(Records excerpted from a collection)
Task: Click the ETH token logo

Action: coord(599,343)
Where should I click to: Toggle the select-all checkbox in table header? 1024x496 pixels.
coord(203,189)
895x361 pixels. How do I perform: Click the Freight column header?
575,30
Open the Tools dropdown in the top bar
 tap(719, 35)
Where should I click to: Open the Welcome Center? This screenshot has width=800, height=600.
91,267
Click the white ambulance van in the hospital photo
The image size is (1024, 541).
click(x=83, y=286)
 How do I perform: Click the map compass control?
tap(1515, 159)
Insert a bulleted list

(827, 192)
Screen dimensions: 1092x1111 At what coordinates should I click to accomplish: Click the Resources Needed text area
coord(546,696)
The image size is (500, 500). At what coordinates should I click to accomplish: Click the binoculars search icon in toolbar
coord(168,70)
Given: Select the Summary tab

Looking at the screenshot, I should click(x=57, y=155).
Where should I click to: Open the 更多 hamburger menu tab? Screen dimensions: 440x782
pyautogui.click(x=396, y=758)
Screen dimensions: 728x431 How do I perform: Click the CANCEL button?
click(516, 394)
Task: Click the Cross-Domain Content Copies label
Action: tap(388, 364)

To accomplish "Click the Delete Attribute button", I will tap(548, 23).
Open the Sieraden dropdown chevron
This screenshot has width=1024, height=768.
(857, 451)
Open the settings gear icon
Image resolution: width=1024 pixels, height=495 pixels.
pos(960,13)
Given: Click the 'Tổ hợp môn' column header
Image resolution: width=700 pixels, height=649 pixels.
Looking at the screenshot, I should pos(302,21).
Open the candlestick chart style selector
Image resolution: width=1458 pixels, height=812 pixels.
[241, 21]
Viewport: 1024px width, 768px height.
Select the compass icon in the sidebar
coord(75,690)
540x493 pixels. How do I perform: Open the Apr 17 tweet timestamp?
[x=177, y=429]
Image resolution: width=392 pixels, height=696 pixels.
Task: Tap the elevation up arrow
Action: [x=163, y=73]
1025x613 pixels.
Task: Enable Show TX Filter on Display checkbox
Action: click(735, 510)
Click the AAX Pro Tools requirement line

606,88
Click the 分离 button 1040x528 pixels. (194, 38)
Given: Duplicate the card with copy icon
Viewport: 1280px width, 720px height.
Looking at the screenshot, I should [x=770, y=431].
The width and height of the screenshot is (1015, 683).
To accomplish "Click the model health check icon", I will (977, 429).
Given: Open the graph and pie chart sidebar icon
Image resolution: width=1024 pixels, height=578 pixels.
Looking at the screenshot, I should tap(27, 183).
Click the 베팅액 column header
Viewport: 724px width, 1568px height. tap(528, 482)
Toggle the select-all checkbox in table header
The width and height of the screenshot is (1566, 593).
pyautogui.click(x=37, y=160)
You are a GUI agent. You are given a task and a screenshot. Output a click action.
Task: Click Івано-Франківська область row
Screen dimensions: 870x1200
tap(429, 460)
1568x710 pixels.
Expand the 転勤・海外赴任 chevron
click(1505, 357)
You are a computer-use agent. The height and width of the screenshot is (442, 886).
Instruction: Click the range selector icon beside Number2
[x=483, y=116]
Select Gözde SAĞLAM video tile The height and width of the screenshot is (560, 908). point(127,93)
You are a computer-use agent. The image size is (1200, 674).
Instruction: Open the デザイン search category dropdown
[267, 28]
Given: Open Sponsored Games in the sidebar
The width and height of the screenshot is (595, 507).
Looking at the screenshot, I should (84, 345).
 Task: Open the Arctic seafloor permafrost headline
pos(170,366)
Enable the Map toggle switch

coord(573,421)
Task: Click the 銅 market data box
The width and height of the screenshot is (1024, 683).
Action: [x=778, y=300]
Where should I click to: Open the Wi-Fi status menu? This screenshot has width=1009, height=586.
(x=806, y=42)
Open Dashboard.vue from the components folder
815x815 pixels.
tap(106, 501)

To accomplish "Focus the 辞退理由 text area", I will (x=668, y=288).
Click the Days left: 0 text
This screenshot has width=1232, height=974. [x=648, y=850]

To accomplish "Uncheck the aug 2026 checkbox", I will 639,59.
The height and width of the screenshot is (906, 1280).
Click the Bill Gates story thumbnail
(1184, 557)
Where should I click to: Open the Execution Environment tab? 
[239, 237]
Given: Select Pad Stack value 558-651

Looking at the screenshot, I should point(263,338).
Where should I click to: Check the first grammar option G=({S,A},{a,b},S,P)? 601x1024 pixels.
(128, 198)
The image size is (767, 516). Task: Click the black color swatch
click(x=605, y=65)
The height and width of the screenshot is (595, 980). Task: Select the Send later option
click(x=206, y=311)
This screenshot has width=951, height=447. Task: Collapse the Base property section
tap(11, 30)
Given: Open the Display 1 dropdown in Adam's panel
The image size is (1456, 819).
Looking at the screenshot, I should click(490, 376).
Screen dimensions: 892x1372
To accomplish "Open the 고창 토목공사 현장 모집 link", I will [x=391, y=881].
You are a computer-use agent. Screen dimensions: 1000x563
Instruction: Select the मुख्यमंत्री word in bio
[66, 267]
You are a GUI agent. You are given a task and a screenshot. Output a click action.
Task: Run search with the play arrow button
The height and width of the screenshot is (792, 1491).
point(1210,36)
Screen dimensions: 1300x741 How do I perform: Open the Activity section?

● **WORK ORDER**: Reproduce the entries exactly. Every word has to stay the same.

● **RESULT FOR THIS TASK**:
Task: Click the ETH token logo

Action: coord(599,343)
Where should I click to: Toggle the select-all checkbox in table header? 1024x496 pixels.
coord(203,189)
895x361 pixels. How do I perform: Click the Freight column header?
575,30
Open the Tools dropdown in the top bar
 tap(719, 35)
Where should I click to: Open the Welcome Center? This screenshot has width=800, height=600.
91,267
Click the white ambulance van in the hospital photo
The image size is (1024, 541).
click(x=83, y=286)
 How do I perform: Click the map compass control?
tap(1515, 159)
Insert a bulleted list

(827, 192)
Screen dimensions: 1092x1111 At what coordinates should I click to accomplish: Click the Resources Needed text area
coord(546,696)
The image size is (500, 500). At what coordinates should I click to accomplish: Click the binoculars search icon in toolbar
coord(168,70)
Given: Select the Summary tab

Looking at the screenshot, I should click(x=57, y=155).
Where should I click to: Open the 更多 hamburger menu tab? Screen dimensions: 440x782
pyautogui.click(x=396, y=758)
Screen dimensions: 728x431 How do I perform: Click the CANCEL button?
click(516, 394)
Task: Click the Cross-Domain Content Copies label
Action: tap(388, 364)

To accomplish "Click the Delete Attribute button", I will tap(548, 23).
Open the Sieraden dropdown chevron
This screenshot has width=1024, height=768.
(857, 451)
Open the settings gear icon
Image resolution: width=1024 pixels, height=495 pixels.
pos(960,13)
Given: Click the 'Tổ hợp môn' column header
Image resolution: width=700 pixels, height=649 pixels.
Looking at the screenshot, I should pos(302,21).
Open the candlestick chart style selector
Image resolution: width=1458 pixels, height=812 pixels.
[241, 21]
Viewport: 1024px width, 768px height.
Select the compass icon in the sidebar
coord(75,690)
540x493 pixels. How do I perform: Open the Apr 17 tweet timestamp?
[x=177, y=429]
Image resolution: width=392 pixels, height=696 pixels.
Task: Tap the elevation up arrow
Action: [x=163, y=73]
1025x613 pixels.
Task: Enable Show TX Filter on Display checkbox
Action: click(735, 510)
Click the AAX Pro Tools requirement line

606,88
Click the 分离 button 1040x528 pixels. (194, 38)
Given: Duplicate the card with copy icon
Viewport: 1280px width, 720px height.
Looking at the screenshot, I should [x=770, y=431].
The width and height of the screenshot is (1015, 683).
To accomplish "Click the model health check icon", I will (977, 429).
Given: Open the graph and pie chart sidebar icon
Image resolution: width=1024 pixels, height=578 pixels.
Looking at the screenshot, I should tap(27, 183).
Click the 베팅액 column header
Viewport: 724px width, 1568px height. tap(528, 482)
Toggle the select-all checkbox in table header
The width and height of the screenshot is (1566, 593).
pyautogui.click(x=37, y=160)
You are a GUI agent. You are given a task and a screenshot. Output a click action.
Task: Click Івано-Франківська область row
Screen dimensions: 870x1200
tap(429, 460)
1568x710 pixels.
Expand the 転勤・海外赴任 chevron
click(1505, 357)
You are a computer-use agent. The height and width of the screenshot is (442, 886).
Instruction: Click the range selector icon beside Number2
[x=483, y=116]
Select Gözde SAĞLAM video tile The height and width of the screenshot is (560, 908). point(127,93)
You are a computer-use agent. The image size is (1200, 674).
Instruction: Open the デザイン search category dropdown
[267, 28]
Given: Open Sponsored Games in the sidebar
The width and height of the screenshot is (595, 507).
Looking at the screenshot, I should (84, 345).
 Task: Open the Arctic seafloor permafrost headline
pos(170,366)
Enable the Map toggle switch

coord(573,421)
Task: Click the 銅 market data box
The width and height of the screenshot is (1024, 683).
Action: [x=778, y=300]
Where should I click to: Open the Wi-Fi status menu? This screenshot has width=1009, height=586.
(x=806, y=42)
Open Dashboard.vue from the components folder
815x815 pixels.
tap(106, 501)

To accomplish "Focus the 辞退理由 text area", I will (x=668, y=288).
Click the Days left: 0 text
This screenshot has width=1232, height=974. [x=648, y=850]

To accomplish "Uncheck the aug 2026 checkbox", I will 639,59.
The height and width of the screenshot is (906, 1280).
Click the Bill Gates story thumbnail
(1184, 557)
Where should I click to: Open the Execution Environment tab? 
[239, 237]
Given: Select Pad Stack value 558-651

Looking at the screenshot, I should point(263,338).
Where should I click to: Check the first grammar option G=({S,A},{a,b},S,P)? 601x1024 pixels.
(128, 198)
The image size is (767, 516). Task: Click the black color swatch
click(x=605, y=65)
The height and width of the screenshot is (595, 980). Task: Select the Send later option
click(x=206, y=311)
This screenshot has width=951, height=447. Task: Collapse the Base property section
tap(11, 30)
Given: Open the Display 1 dropdown in Adam's panel
The image size is (1456, 819).
Looking at the screenshot, I should click(490, 376).
Screen dimensions: 892x1372
To accomplish "Open the 고창 토목공사 현장 모집 link", I will [x=391, y=881].
You are a computer-use agent. Screen dimensions: 1000x563
Instruction: Select the मुख्यमंत्री word in bio
[66, 267]
You are a GUI agent. You are given a task and a screenshot. Output a click action.
Task: Run search with the play arrow button
The height and width of the screenshot is (792, 1491).
point(1210,36)
Screen dimensions: 1300x741 How do I perform: Open the Activity section?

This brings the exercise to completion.